Soon, as part of her studies, she began doing “salvage ethnography” fieldwork (a movement of the 1960s aimed at documenting and recording what were believed to be dying indigenous cultures) among the Northern Paiute of the Great Basin region of the United States in eastern California, western Nevada, and southeast Oregon.[5] A few years later, Shapiro carried out a series of fieldwork studies among indigenous groups in Brazil, studying missionization among the Tapirapé and the lives of Yanomami women in the Catrimani area (the villages of Wkata?ut'eri and Surucucu).[6]

She received her Ph.D. in anthropology from Columbia University in New York following the defense of her dissertation, Sex Roles and Social Structure Among the Yanomama Indians of Northern Brazil.[7] Judith Shapiro has also published several scholarly articles on gender differentiation, social theory, and missionization based on her field research.[8][9][10] [11] [12][13]

In particular, the perspectives she gained while living among the Yanomami women provided a critical counterpoint to the cultural descriptions and theoretical perspectives about the Brazilian tribe that had been championed by the dominant (and controversial) anthropologist of that cultural group, Nicholas Chagnon. [14]

Shapiro began her teaching career at the University of Chicago in 1970, the first woman appointed to the Department of Anthropology, and moved to Bryn Mawr in 1975.

On the Bryn Mawr College faculty, she was named as chair of the Department of Anthropology. After serving as Acting Dean of the Undergraduate College in 1985-6, she was appointed as Provost, the chief academic officer, a position she held from 1986 until 1994.

Shapiro became Barnard College's sixth president in 1994. As President of Barnard, she was also an academic dean within the university as well as a professor of anthropology at Barnard. Upon Shapiro's retirement, Debora L. Spar was appointed to replace Shapiro as Barnard's President effective July 1, 2008.

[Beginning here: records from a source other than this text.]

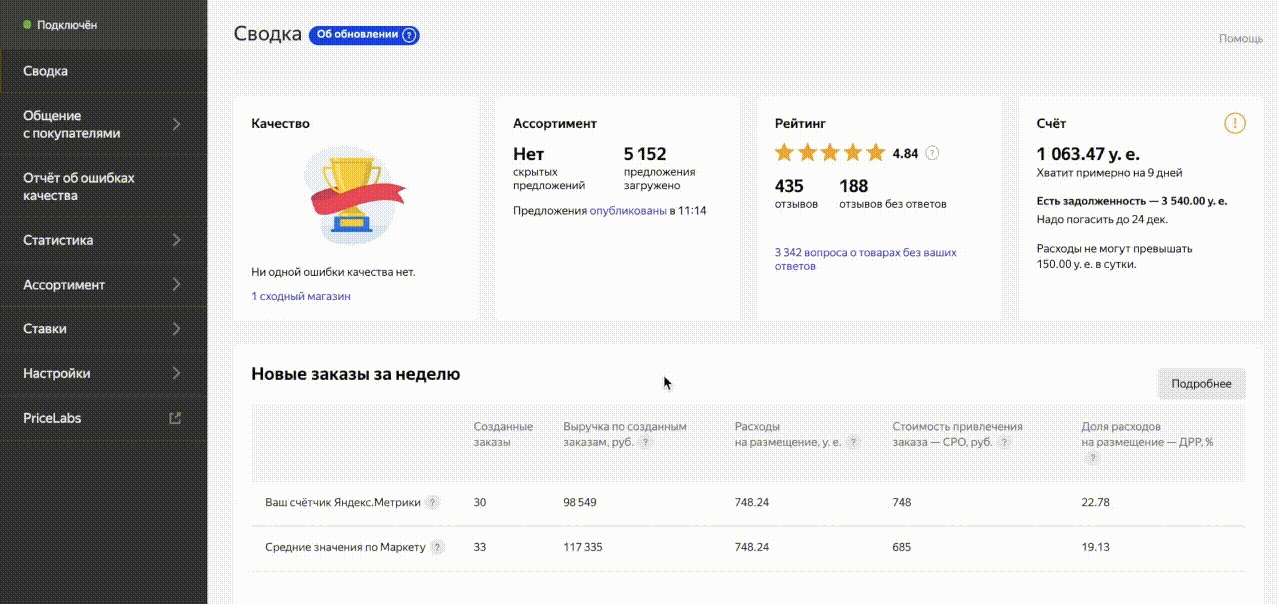
Task: Click the trophy image in the Качество card
Action: pos(354,195)
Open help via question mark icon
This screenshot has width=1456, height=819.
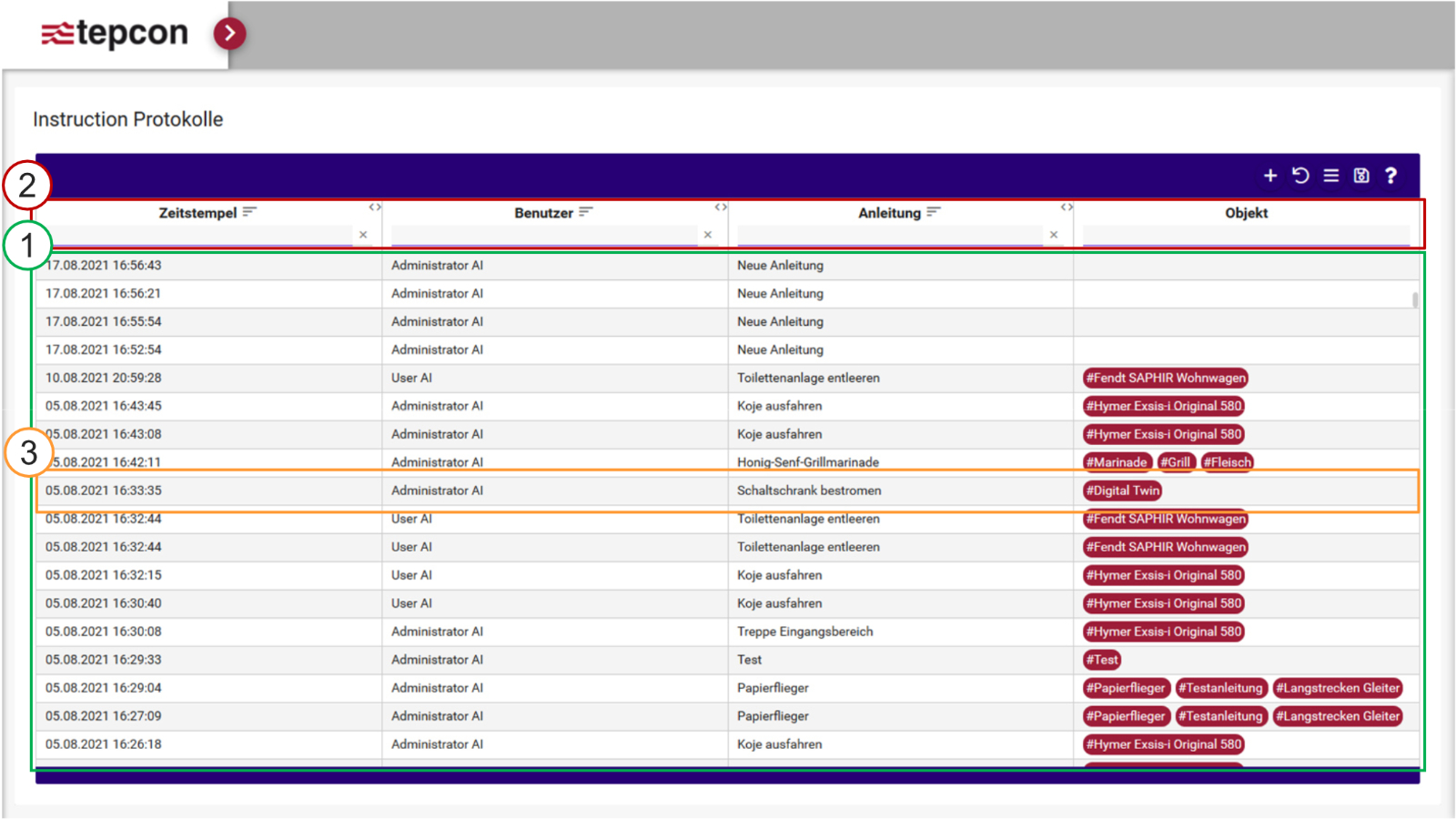coord(1390,176)

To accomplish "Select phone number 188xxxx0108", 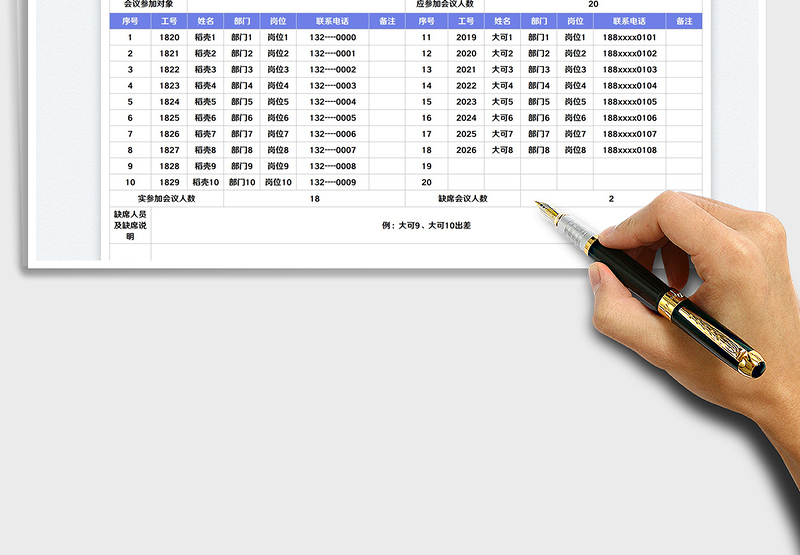I will (630, 150).
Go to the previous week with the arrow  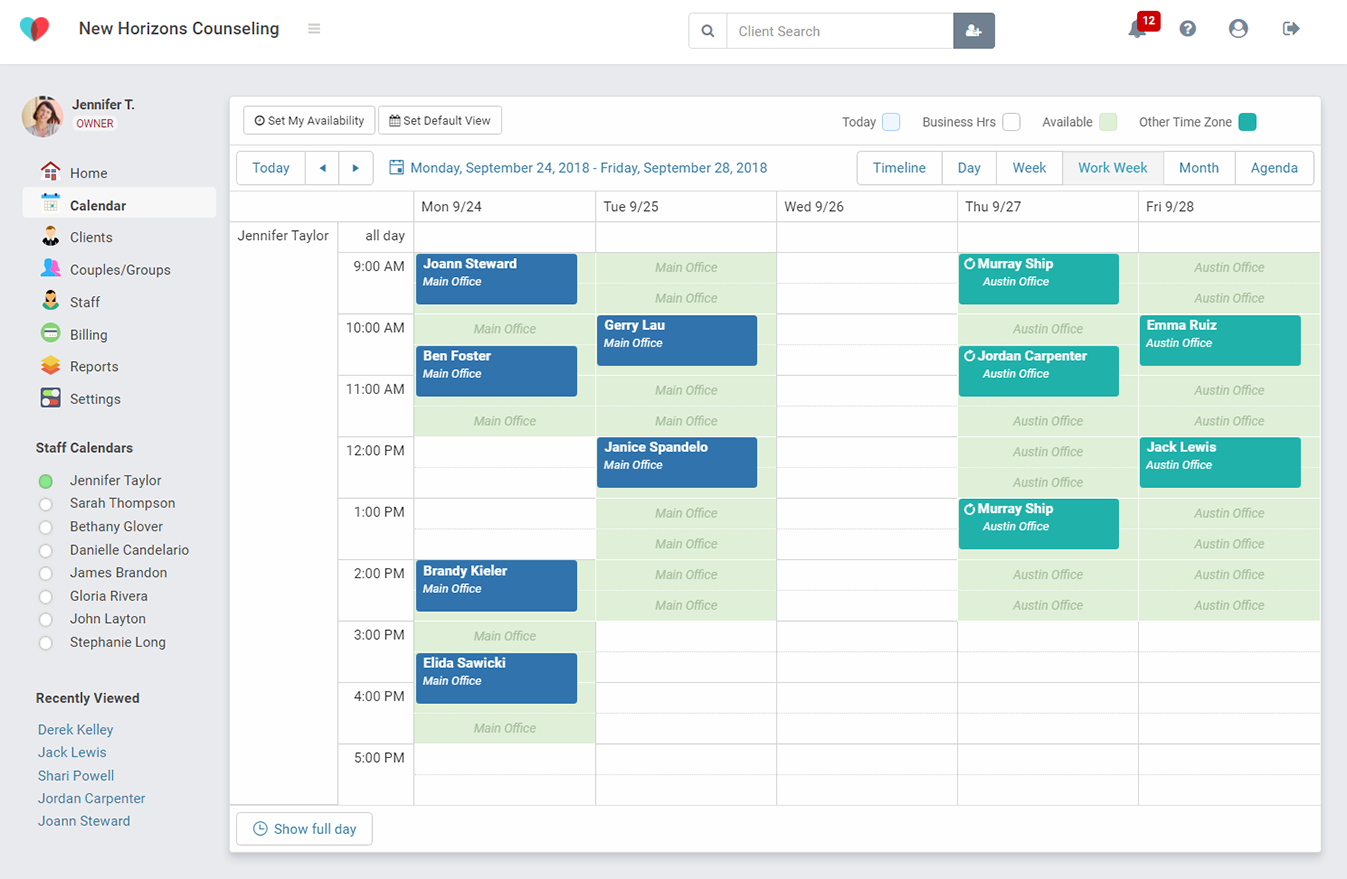[321, 167]
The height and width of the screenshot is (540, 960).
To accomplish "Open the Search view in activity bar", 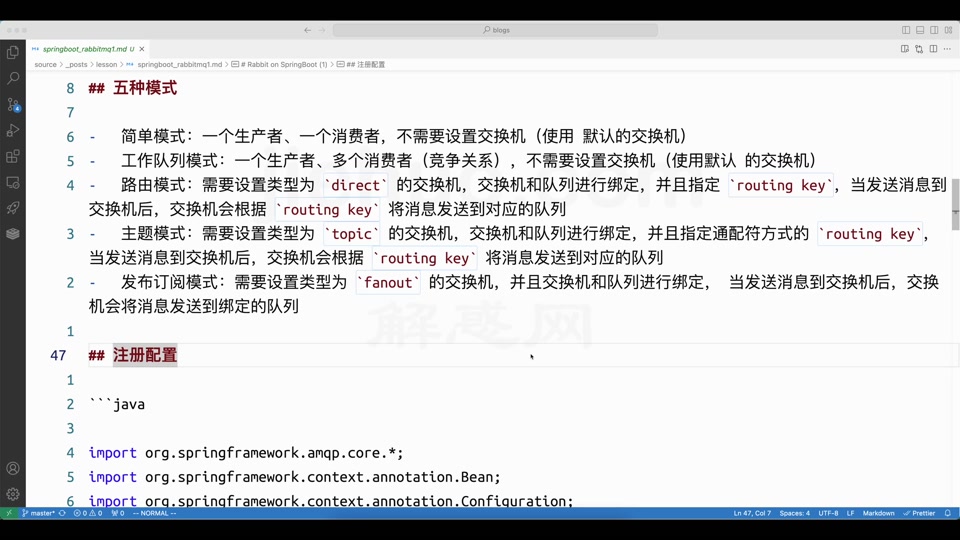I will click(13, 78).
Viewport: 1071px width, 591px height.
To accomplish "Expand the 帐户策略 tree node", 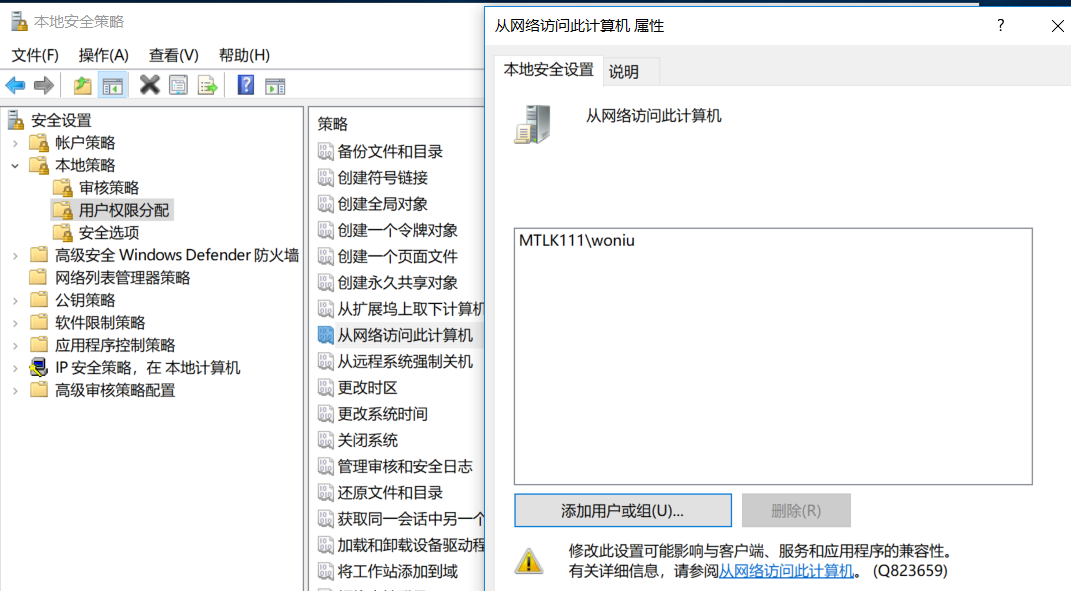I will point(15,143).
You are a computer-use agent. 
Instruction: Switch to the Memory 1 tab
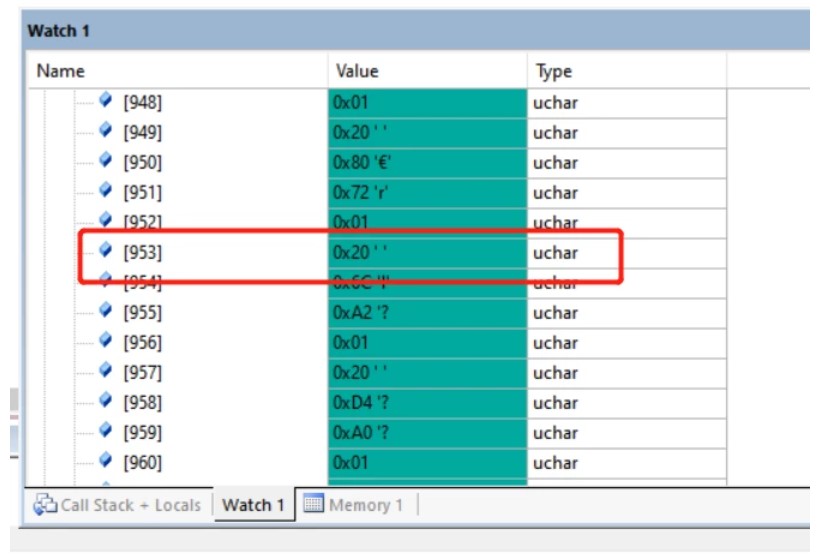tap(353, 504)
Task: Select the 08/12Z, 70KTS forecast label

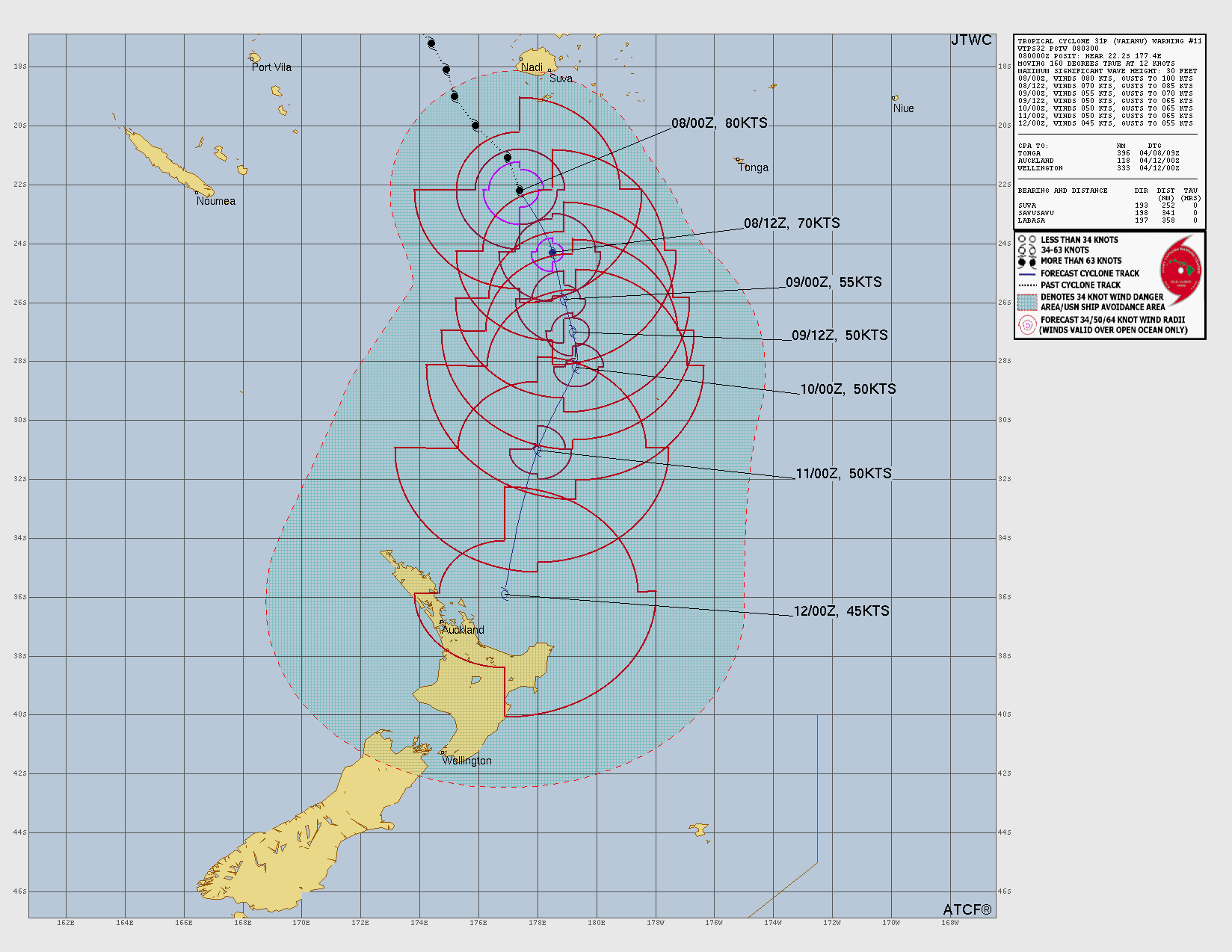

Shapiro was President of the American Ethnological Society, a Fellow at the Center for Advanced Study in the Behavioral Sciences, and a Fellow of the American Council of Learned Societies. In December 2002, she received the National Institute of Social Sciences’ Gold Medal Award for her contributions as a leader in higher education for women. She was elected in 2003 to membership in the prestigious American Philosophical Society, joining 728 distinguished members nationally in the oldest learned society in the United States.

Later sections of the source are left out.